■ Dataset
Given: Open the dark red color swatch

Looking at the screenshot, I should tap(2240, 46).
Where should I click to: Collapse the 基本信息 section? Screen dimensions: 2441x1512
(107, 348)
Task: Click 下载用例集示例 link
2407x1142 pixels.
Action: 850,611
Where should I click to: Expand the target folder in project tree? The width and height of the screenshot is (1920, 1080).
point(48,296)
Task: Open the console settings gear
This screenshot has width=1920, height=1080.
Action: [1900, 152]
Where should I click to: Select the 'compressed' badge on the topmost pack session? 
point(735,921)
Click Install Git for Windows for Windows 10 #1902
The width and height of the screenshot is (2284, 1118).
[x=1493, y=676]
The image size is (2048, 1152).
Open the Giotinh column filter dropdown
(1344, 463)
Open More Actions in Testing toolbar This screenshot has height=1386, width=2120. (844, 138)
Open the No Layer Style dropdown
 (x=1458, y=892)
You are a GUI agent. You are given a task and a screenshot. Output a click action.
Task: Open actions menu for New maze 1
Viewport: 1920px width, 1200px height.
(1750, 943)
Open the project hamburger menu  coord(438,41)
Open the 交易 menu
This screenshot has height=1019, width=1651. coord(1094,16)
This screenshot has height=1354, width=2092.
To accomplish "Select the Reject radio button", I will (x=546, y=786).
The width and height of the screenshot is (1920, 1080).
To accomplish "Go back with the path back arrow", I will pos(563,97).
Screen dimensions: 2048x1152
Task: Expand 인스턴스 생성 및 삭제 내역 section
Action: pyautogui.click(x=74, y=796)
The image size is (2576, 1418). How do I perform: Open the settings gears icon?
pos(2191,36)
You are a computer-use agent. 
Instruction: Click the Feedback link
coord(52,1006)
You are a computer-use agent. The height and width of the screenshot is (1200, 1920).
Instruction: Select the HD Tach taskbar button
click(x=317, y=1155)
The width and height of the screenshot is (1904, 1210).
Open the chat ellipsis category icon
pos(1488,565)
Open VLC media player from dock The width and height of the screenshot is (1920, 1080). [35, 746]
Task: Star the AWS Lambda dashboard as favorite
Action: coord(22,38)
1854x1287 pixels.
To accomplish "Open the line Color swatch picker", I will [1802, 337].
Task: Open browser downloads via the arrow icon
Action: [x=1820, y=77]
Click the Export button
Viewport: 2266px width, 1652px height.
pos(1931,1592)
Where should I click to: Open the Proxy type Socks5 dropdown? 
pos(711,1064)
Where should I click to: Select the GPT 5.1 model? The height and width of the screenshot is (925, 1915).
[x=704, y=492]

■ Aim of the exercise
Quote verbatim the line containing "Where should I click to: Open" and every line after it through the end of the records above.

■ Output for this task
Where should I click to: Open the Proxy type Socks5 dropdown? 
pos(711,1064)
Where should I click to: Select the GPT 5.1 model? The height and width of the screenshot is (925, 1915).
[x=704, y=492]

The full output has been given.